Ultimately, spirocyclic linker variants achieved a >100-fold improvement in solubility (FeSSIF, Fasted State Simulated Intestinal Fluid) over flexible linkers (reaching 156 μM), with corresponding improvements in oral bioavailability.
2.3.2
Round 2: MCS Privileged Fragment Guidance and Rigidification
During the linker optimization phase, the following additional Chemistry42 built-in tools were utilized:

  • Alchemistry: Performed relative binding free energy (RBFE) calculations on shortlisted candidates during the warhead optimization stage, where the compounds are conventional small molecules, and RBFE predictions are well-established and reliable. For PROTAC-sized molecules, however, the accuracy of RBFE calculations remains an area of active investigation; the Alchemistry results at the PROTAC stage were therefore used as directional guidance to complement, rather than replace, experimental affinity data. Further experimental work is needed to fully validate the accuracy of RBFE for macromolecular PROTACs.

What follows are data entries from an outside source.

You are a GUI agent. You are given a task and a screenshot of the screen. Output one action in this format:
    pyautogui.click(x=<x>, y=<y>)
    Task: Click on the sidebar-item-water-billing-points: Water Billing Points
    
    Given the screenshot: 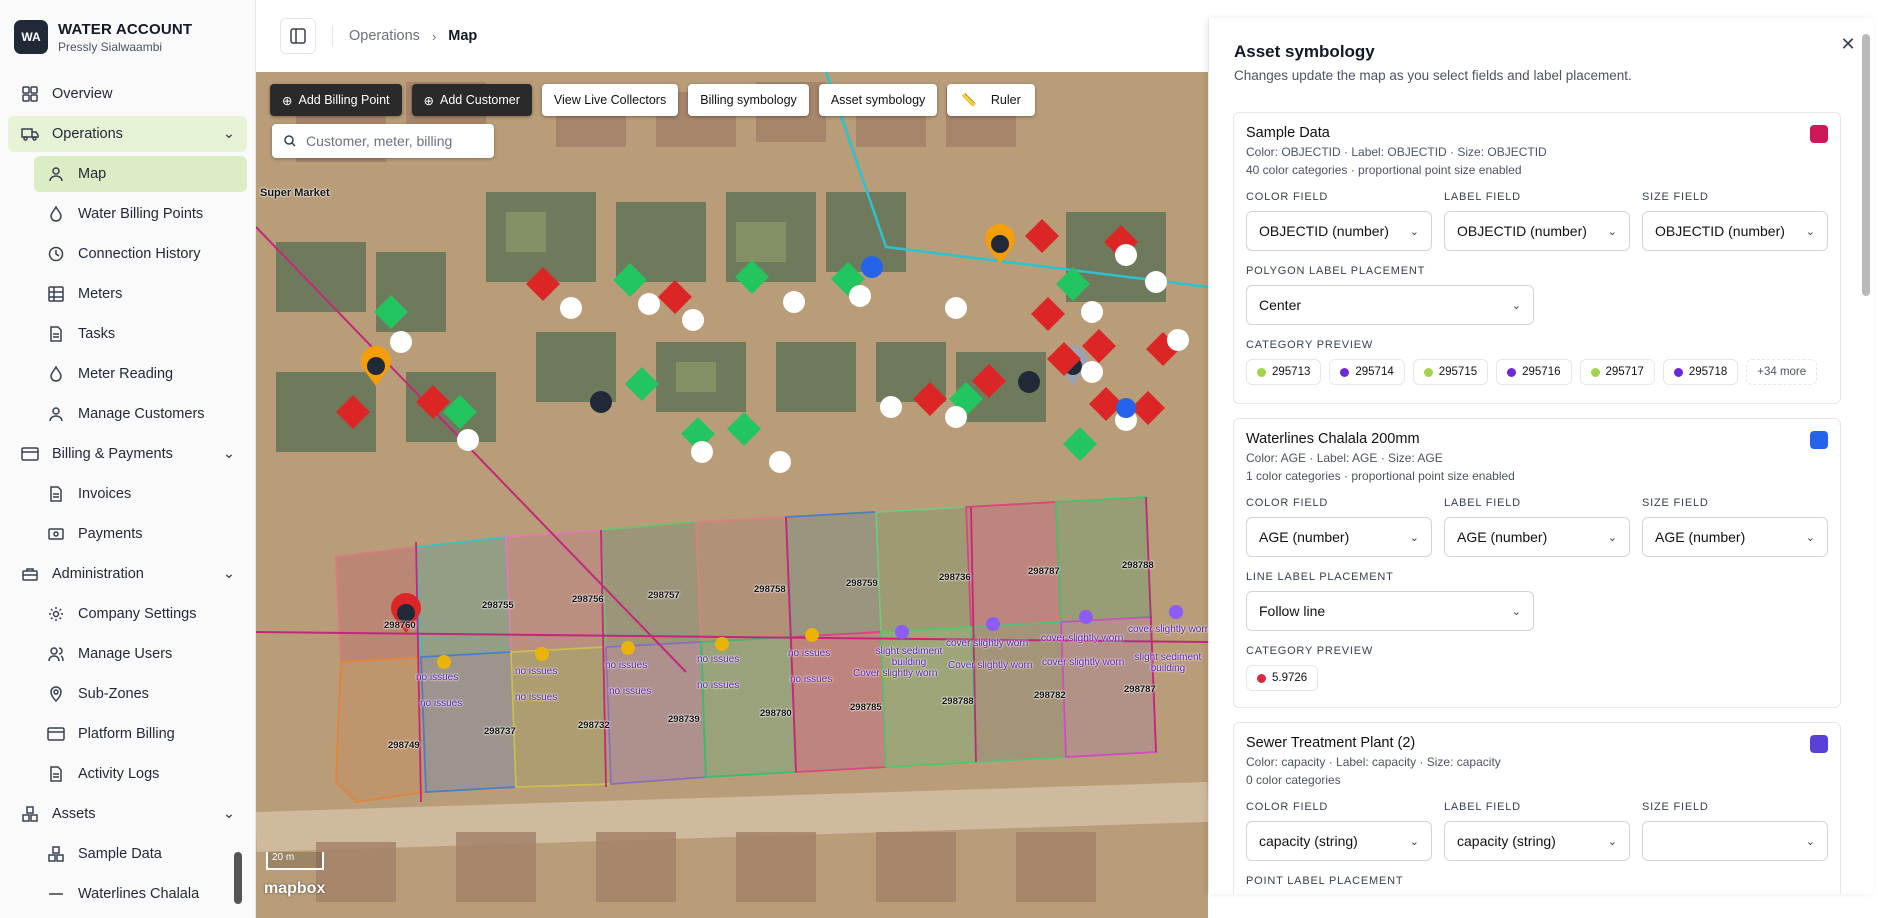 What is the action you would take?
    pyautogui.click(x=140, y=214)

  • Retrosynthesis: Assessed the synthetic feasibility of generated molecules, ensuring that AI-designed structures possess reasonable synthetic routes and avoiding “computationally perfect but unsynthesizable” candidates.
3. Workflow Output: Final Molecule ISM2286
Complete in vitro and in vivo experimental data, proteomic validation, and pharmacokinetic analyses are available in the published manuscript. Below is a brief summary of key validation results for the Chemistry42 workflow output molecule ISM2286 (D16-M1P2).

Figure 13.

Overall structural schematic of the final candidate molecule ISM2286 (D16-M1P2), showing the three-module architecture of warhead (ISM4963), spirocyclic linker, and CRBN binder, along with key protein interactions.

4. Conclusion
Using the development of ISM2286, a PKMYT1 PROTAC degrader published in Nature Communications, as a case study, this white paper provides a detailed account of how the Chemistry42 platform was applied at each critical stage of PROTAC development, including operational procedures and design strategies.

The core value of Chemistry42 lies not only in the technical capability of individual modules but in integrating meticulous input configuration, iterative configuration optimization, AI generation, selectivity prediction, molecular dynamics simulation, and ADMET optimization into an end-to-end, controllable, and reproducible industrialized design loop. In the PROTAC field, this workflow paradigm organically combines drug discovery experts' structural insight and manual refinement, significantly reducing R&D uncertainty and accelerating the discovery of high-quality candidate molecules.
References
  1. Wang, Y., Wang, X., Liu, T. et al. Discovery of a bifunctional PKMYT1-targeting PROTAC empowered by AI-generation. Nature Communications 16, 10759 (2025). 
  2. Gallo, D., Young, J. T. F., Fourtounis, J. et al. CCNE1 amplification is synthetic lethal with PKMYT1 kinase inhibition. Nature604, 749–756 (2022). 
  3. Szychowski, J., Papp, R., Dietrich, E. et al. Discovery of an orally bioavailable and selective PKMYT1 inhibitor, RP-6306. Journal of Medicinal Chemistry 65, 10251–10284 (2022).